**To do:**
Transcribe only part of the material below: the lines from the one containing "Yulu (157, 411)" through the one containing "Chakr Innovation (238, 361)", inclusive, exactly as written.

**Dataset entries:**

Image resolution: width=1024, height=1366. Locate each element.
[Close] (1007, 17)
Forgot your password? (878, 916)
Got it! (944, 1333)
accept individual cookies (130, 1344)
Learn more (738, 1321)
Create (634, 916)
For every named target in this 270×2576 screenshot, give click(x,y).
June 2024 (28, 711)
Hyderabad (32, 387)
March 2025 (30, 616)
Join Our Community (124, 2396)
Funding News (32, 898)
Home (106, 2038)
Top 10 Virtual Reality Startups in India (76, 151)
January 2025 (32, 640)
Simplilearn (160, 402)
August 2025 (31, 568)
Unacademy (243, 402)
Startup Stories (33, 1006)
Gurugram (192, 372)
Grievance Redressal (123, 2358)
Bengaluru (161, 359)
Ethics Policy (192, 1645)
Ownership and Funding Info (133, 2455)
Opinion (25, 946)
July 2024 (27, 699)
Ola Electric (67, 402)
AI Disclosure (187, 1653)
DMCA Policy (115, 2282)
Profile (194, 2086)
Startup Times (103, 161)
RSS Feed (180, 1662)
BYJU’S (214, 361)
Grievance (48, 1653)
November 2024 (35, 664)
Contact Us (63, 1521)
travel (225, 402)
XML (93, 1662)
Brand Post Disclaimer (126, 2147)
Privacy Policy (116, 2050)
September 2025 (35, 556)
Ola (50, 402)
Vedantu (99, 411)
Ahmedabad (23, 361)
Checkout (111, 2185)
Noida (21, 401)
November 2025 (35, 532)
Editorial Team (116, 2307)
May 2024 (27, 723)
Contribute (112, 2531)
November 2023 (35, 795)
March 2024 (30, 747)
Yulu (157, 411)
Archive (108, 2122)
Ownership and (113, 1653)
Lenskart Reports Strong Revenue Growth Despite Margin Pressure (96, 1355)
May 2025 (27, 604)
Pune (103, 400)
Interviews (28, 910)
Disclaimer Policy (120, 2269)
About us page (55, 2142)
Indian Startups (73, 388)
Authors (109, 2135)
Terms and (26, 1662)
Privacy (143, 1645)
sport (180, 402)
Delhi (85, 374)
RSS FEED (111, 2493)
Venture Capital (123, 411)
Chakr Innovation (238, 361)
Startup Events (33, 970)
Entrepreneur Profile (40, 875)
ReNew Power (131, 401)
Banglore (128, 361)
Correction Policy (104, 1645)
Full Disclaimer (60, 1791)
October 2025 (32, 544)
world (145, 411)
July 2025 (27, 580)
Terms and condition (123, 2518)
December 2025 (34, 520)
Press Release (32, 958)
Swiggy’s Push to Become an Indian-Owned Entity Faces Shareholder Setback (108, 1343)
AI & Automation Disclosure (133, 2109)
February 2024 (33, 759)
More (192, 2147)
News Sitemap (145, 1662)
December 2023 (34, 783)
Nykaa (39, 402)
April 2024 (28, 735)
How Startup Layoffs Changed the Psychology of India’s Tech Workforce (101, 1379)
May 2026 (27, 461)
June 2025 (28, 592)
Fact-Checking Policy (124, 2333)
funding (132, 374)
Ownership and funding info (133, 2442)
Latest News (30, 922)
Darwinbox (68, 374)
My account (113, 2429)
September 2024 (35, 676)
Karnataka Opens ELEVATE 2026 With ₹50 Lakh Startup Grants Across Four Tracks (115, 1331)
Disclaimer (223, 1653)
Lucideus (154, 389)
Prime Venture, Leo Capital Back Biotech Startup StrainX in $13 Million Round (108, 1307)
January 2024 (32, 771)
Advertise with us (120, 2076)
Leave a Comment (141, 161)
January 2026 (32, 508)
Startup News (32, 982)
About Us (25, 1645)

**Answer space:**
Yulu (157, 411)
Archive (108, 2122)
Ownership and (113, 1653)
Lenskart Reports Strong Revenue Growth Despite Margin Pressure (96, 1355)
May 2025 (27, 604)
Pune (103, 400)
Interviews (28, 910)
Disclaimer Policy (120, 2269)
About us page (55, 2142)
Indian Startups (73, 388)
Authors (109, 2135)
Terms and (26, 1662)
Privacy (143, 1645)
sport (180, 402)
Delhi (85, 374)
RSS FEED (111, 2493)
Venture Capital (123, 411)
Chakr Innovation (238, 361)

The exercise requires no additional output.